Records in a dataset

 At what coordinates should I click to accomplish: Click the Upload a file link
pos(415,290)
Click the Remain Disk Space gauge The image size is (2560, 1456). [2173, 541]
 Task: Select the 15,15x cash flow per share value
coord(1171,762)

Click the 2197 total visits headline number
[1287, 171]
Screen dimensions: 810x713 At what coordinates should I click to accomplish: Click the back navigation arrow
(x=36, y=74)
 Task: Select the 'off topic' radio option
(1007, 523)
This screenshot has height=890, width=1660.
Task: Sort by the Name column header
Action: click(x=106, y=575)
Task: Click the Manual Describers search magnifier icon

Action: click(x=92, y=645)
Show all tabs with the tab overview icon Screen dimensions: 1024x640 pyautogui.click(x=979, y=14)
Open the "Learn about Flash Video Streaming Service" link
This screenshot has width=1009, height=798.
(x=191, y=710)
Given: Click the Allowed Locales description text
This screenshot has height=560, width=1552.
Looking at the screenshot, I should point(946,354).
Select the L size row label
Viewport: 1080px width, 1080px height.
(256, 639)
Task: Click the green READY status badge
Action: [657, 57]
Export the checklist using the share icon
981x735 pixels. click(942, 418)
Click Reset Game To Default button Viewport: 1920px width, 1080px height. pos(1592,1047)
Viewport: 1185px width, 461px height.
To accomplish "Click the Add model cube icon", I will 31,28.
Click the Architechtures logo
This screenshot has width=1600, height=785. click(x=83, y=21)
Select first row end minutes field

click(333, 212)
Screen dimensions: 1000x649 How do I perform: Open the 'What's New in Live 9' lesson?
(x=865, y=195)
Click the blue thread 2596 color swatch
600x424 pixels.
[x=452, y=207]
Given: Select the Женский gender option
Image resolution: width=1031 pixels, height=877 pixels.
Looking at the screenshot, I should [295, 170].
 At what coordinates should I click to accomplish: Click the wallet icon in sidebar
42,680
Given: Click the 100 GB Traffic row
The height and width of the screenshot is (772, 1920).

Your objective: Convert the lines from the one containing "Export the checklist using the share icon" through the final line, inclusive, into a numbered list, leaving out any blank lines.

Problem solution:
1. Export the checklist using the share icon
2. 981x735 pixels. click(942, 418)
3. Click Reset Game To Default button Viewport: 1920px width, 1080px height. pos(1592,1047)
4. Viewport: 1185px width, 461px height.
5. To accomplish "Click the Add model cube icon", I will 31,28.
6. Click the Architechtures logo
7. This screenshot has width=1600, height=785. click(x=83, y=21)
8. Select first row end minutes field
9. click(333, 212)
10. Screen dimensions: 1000x649 How do I perform: Open the 'What's New in Live 9' lesson?
11. (x=865, y=195)
12. Click the blue thread 2596 color swatch
13. 600x424 pixels.
14. [x=452, y=207]
15. Given: Select the Женский gender option
16. Image resolution: width=1031 pixels, height=877 pixels.
17. Looking at the screenshot, I should [295, 170].
18.  At what coordinates should I click to accomplish: Click the wallet icon in sidebar
19. 42,680
20. Given: Click the 100 GB Traffic row
21. The height and width of the screenshot is (772, 1920).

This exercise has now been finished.